WHAT IS REQUIRED: Write out exactly the lines running from the one with "Instruction: Expand the" to the last line of the entries, keeping both the first and the last.

MATERIAL TO PROCESS:

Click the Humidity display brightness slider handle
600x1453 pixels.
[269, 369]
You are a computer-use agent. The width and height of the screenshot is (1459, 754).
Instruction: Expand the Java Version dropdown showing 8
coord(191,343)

TASK RESPONSE:
Instruction: Expand the Java Version dropdown showing 8
coord(191,343)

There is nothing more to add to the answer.